Das der Mensch als bzw. zum Bilde Gottes geschaffen ist, ist zentraler Ausgangspunkt für Hoekemas Überlegungen. Zunächst arbeitet er hinaus, was es bedeutet, dass der Mensch eine “geschaffene Person/Persönlichkeit” ist: 

“Der Mensch ist aber nicht nur ein Geschöpf, er ist auch eine Person. Und eine Person zu sein bedeutet, eine Art von Unabhängigkeit zu haben – nicht absolut, sondern relativ. Eine Person zu sein bedeutet, in der Lage zu sein, Entscheidungen zu treffen, Ziele zu setzen und sich in Richtung dieser Ziele zu bewegen. Es bedeutet, Freiheit zu besitzen – zumindest in dem Sinne, dass man in der Lage ist, seine eigenen Entscheidungen zu treffen. Der Mensch ist kein Roboter, dessen Weg vollständig von äußeren Kräften bestimmt wird; er verfügt über die Fähigkeit zur Selbstbestimmung und Selbststeuerung. Ein Mensch zu sein bedeutet, um es mit Leonard Verduins malerischem Ausdruck zu sagen, ein “Geschöpf der Optionen” zu sein.” (S.5-6; eigene Übersetzung)

Nach diesen grundlegenden Überlegungen, konzentriert sich Hoekema auf eine ausführliche Analyse von 1 Mo. 1,26-28 (Kap. 3 im Buch). Auch wenn man nicht an diesem Thema interessiert wäre, ist dieses Kapitel ein Fenster in die exegetische Arbeitsweise des Autors und sicher für viele interessant und lehrreich. So arbeitet er heraus, wie die Errettung in Christus immer die Wiederherstellung des Bildes Gottes bedeutet (z.B. Kol 3,9-10; Eph. 4,22-24). Dadurch ergibt sich ein schlüssiges Bild, dass sich durch die ganze Bibel zieht:

“Um dem biblischen Zeugnis treu zu bleiben, muss unser Verständnis des Ebenbildes Gottes also diese beiden Bedeutungen umfassen: (1) Das Bild Gottes als solches ist ein unverlierbarer Aspekt des Menschen, ein Teil seines Wesens und seiner Existenz, etwas, das der Mensch nicht verlieren kann, ohne aufzuhören, Mensch zu sein. (2) Das Ebenbild Gottes ist aber auch als die Gottesebenbildlichkeit zu verstehen, die durch den Sündenfall des Menschen entstellt wurde und im Prozess der Heiligung wiederhergestellt und erneuert wird.” (S.32, eigene Übersetzung)

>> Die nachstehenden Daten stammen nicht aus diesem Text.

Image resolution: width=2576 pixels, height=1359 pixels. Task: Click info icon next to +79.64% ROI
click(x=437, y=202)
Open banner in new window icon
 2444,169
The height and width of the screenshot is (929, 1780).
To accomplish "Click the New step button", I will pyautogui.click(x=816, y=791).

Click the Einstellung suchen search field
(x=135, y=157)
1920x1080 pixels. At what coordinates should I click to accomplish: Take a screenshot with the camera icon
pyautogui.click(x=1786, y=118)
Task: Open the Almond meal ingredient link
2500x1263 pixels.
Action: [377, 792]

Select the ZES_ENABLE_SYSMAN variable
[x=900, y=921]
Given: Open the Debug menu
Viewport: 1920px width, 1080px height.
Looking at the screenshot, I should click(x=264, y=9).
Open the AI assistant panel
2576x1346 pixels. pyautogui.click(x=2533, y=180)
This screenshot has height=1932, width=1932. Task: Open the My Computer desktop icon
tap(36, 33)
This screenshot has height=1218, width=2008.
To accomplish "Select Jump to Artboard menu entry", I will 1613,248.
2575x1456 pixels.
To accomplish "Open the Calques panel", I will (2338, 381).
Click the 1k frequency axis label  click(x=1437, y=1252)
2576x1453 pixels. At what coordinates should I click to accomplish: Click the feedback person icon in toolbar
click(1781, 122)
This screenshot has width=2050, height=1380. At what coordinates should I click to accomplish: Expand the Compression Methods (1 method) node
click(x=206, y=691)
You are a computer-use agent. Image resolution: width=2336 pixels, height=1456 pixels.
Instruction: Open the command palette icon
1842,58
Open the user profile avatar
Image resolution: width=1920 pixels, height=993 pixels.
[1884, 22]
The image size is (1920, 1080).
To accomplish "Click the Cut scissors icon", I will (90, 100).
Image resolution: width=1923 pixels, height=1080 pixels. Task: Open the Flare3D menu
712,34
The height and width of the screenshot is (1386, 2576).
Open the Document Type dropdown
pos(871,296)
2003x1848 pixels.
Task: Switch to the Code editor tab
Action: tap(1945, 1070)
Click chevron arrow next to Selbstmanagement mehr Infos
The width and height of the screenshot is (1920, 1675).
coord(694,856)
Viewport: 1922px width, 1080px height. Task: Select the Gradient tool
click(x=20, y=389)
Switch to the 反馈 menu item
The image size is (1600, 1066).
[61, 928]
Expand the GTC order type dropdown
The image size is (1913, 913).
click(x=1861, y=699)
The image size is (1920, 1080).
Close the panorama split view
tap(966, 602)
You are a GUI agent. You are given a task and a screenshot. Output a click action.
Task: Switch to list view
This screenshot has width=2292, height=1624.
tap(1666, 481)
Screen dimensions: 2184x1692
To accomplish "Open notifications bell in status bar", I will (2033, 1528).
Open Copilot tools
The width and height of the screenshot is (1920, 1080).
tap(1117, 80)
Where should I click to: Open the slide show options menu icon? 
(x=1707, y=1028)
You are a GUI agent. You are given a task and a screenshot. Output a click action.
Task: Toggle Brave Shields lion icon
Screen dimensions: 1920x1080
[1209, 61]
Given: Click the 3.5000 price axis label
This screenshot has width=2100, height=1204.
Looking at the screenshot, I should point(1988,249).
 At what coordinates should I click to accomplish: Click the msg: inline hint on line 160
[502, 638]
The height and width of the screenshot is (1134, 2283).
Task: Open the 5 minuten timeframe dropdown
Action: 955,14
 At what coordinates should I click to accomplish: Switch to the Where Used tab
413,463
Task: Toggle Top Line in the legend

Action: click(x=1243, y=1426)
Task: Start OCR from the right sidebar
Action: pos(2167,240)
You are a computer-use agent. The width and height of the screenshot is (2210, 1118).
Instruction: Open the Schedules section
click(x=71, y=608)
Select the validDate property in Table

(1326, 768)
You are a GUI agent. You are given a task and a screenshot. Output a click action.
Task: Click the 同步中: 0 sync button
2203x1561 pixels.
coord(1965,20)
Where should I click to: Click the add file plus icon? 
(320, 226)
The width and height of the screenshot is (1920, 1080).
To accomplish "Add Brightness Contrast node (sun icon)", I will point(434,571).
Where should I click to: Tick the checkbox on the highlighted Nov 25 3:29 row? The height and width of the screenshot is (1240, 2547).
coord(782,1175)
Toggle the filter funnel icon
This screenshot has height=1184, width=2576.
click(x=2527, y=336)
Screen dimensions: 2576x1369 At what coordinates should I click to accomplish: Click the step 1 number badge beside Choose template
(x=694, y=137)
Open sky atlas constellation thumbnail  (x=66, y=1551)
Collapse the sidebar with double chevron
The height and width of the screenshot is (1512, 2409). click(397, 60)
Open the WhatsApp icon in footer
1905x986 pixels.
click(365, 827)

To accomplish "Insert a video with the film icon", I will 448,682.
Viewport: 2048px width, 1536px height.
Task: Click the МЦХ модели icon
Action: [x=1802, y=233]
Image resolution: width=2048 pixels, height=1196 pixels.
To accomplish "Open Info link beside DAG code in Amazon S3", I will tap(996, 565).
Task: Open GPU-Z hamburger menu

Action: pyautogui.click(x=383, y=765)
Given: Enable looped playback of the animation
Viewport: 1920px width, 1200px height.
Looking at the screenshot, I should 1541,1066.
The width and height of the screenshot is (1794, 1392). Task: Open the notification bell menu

Darauf aufbauend analysiert der Author wie der “Mensch als Bild Gottes” verstanden wurde. Dafür zitiert er aus dem Werken der Kirchenväter (Irenäus, Augustinus), Calvins, aber auch dreier moderner Theologen (Barth, Brunner, Berkouwer) und bewertet die unterschiedlichen Positionen.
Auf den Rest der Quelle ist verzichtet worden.